→ **GOAL**:
Extract every line of the material below and copy each one word for word, omitting the pictures from your answer.

→ **INFORMATION GIVEN**:
%%

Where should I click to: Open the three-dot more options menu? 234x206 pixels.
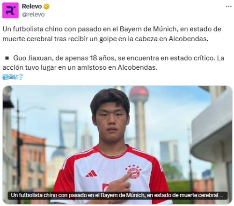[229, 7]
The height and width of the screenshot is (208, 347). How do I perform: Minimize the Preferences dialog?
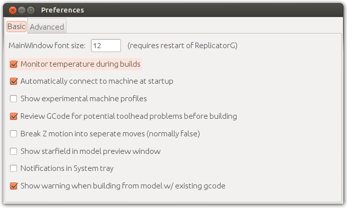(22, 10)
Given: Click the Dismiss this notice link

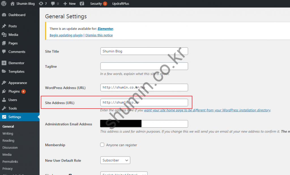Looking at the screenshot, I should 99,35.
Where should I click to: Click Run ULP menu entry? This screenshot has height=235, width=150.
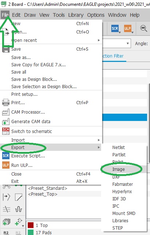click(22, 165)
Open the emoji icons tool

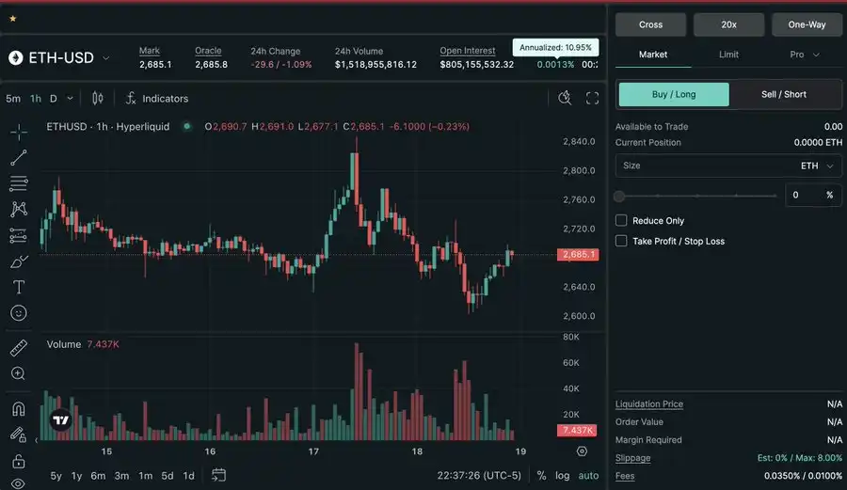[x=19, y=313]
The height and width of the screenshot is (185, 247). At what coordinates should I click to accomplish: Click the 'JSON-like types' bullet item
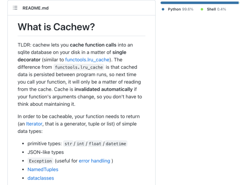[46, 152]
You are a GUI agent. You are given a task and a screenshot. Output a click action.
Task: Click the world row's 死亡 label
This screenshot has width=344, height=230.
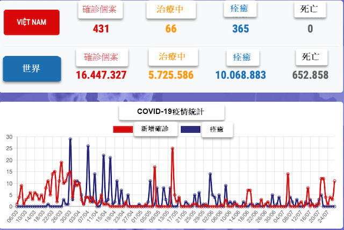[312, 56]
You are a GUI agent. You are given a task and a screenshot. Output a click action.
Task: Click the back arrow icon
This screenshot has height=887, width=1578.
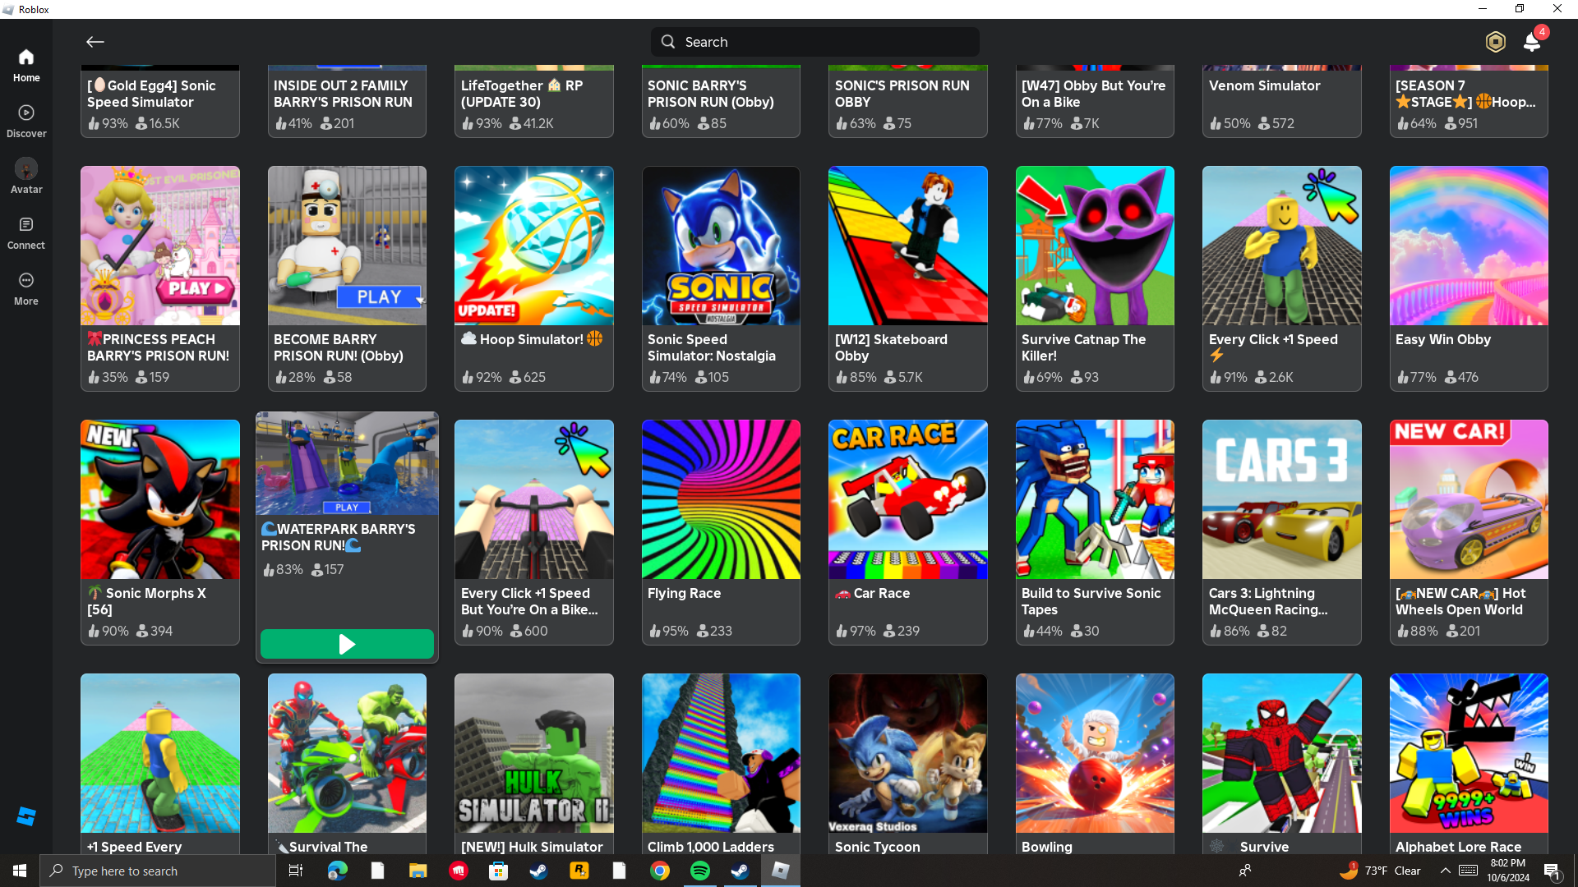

%%

→ **WRITTEN SOLUTION**:
Where should I click to: Open the three-dot more options menu? 234x206 pixels.
[229, 7]
The height and width of the screenshot is (208, 347). How do I perform: Minimize the Preferences dialog?
(22, 10)
Given: Click the Dismiss this notice link

Looking at the screenshot, I should 99,35.
Where should I click to: Click Run ULP menu entry? This screenshot has height=235, width=150.
click(22, 165)
Open the emoji icons tool

[x=19, y=313]
The height and width of the screenshot is (185, 247). At what coordinates should I click to accomplish: Click the 'JSON-like types' bullet item
[46, 152]
You are a GUI agent. You are given a task and a screenshot. Output a click action.
Task: Click the world row's 死亡 label
This screenshot has width=344, height=230.
[312, 56]
You are a GUI agent. You are given a task and a screenshot. Output a click action.
Task: Click the back arrow icon
This screenshot has height=887, width=1578.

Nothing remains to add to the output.